» Parts of the exercise
(a) Transcribe the passage of the Titanic data analysis tutorial from "The first glimpse" to "for our analysis.".
(b) Continue the Titanic data analysis tutorial from the point where it ends.

» Document text

Titanic Data Analysis Project : Who Survived in Titanics?
Introduction
In this project, we will go on an exciting journey to analyze the famous Titanic dataset using Pandas and Matplotlib. We will answer few interesting business questions step-by-step, providing code and insights along the way. By the end of this data analysis project, you’ll have a comprehensive understanding of how to combine data analysis techniques to derive meaningful insights.
Step 1: Setting Up Your Environment
Description: We’ll start by setting up our environment and loading the Titanic dataset.
Code:
import pandas as pd
import matplotlib.pyplot as plt
import seaborn as sns
# Load the Titanic dataset
df = sns.load_dataset('titanic')
df.head()
The first glimpse of the Titanic dataset shows us a variety of features like age, sex, class, and survival status, setting the stage for our analysis.
Step 2: Understanding Missing Data
Description: Identify and handle missing values in the dataset.
Code:
# Check for missing values
missing_data = df.isnull().sum()

» Data excerpts
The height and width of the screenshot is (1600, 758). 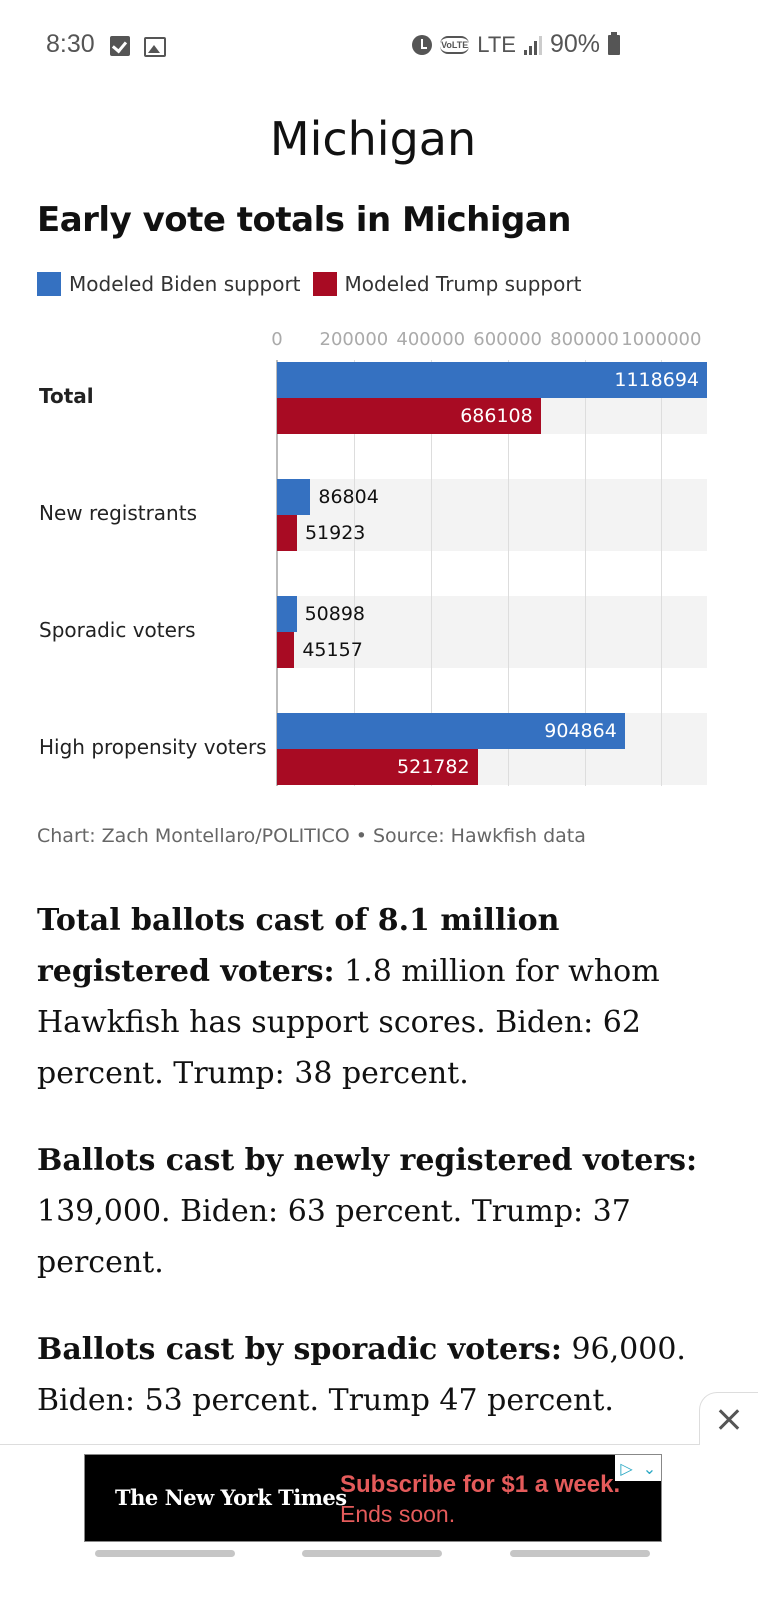 What do you see at coordinates (332, 650) in the screenshot?
I see `bar-value-label: 45157` at bounding box center [332, 650].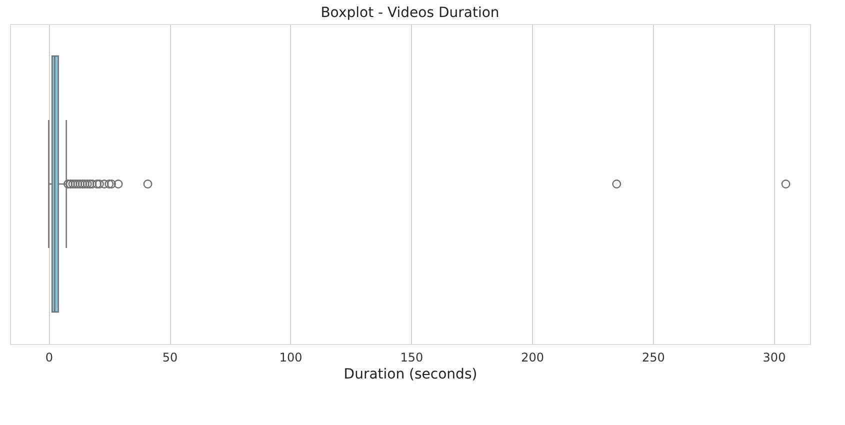  Describe the element at coordinates (49, 357) in the screenshot. I see `x-tick-label: 0` at that location. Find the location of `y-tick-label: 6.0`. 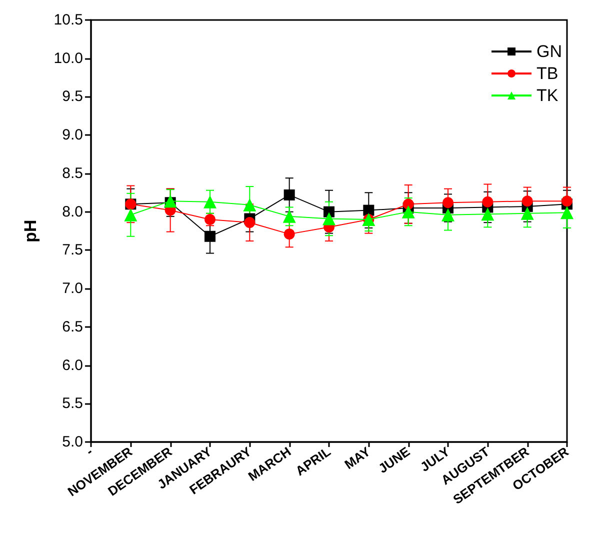

y-tick-label: 6.0 is located at coordinates (72, 365).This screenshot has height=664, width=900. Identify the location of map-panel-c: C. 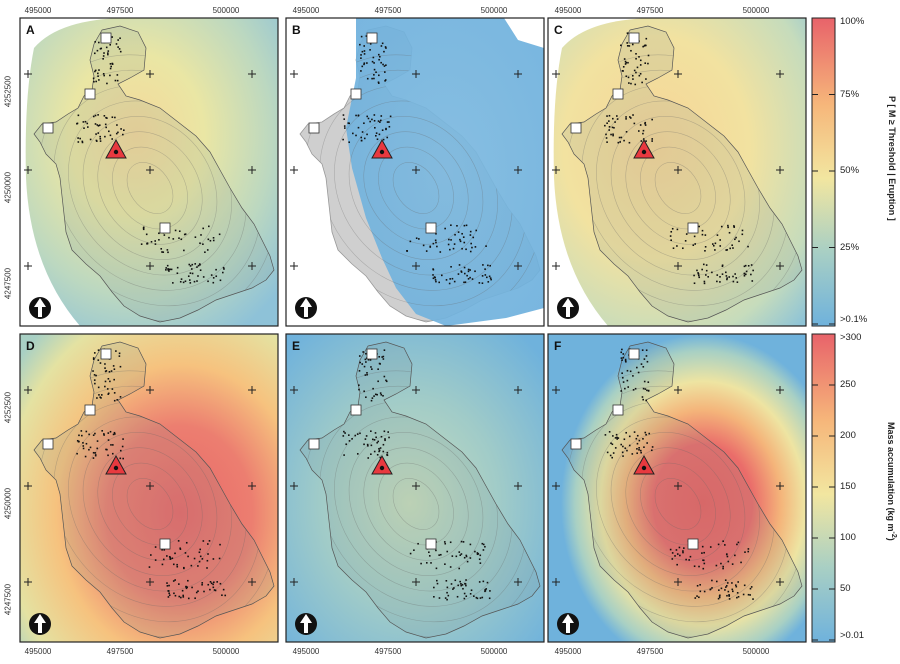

» Answers provided
(a)
The first glimpse of the Titanic dataset shows us a variety of features like age, sex, class, and survival status, setting the stage for our analysis.

(b)
missing_data
We notice that ‘age’, ‘deck’, ’embarked’ and ’embark_town’ have missing values. Understanding where data is missing helps us decide how to handle these gaps for accurate analysis.
Step 3: Handling Missing Values
Description: Impute missing values in the ‘age’ column and drop columns with excessive missing values.
Code:
# Fill missing age and embarked values with the median and mean
df['age'] = df['age'].fillna(df['age'].median())df['
embarked
'] = df['embarked
'].fillna(df['age'].mean())
# Drop columns with too many missing values
df = df.drop(columns=['deck', 'embark_town'])
# Check for missing values
missing_data = df.isnull().sum()
missing_data
By filling in missing ages & embarked and removing columns with excessive missing data, we clean our dataset, making it more reliable for analysis.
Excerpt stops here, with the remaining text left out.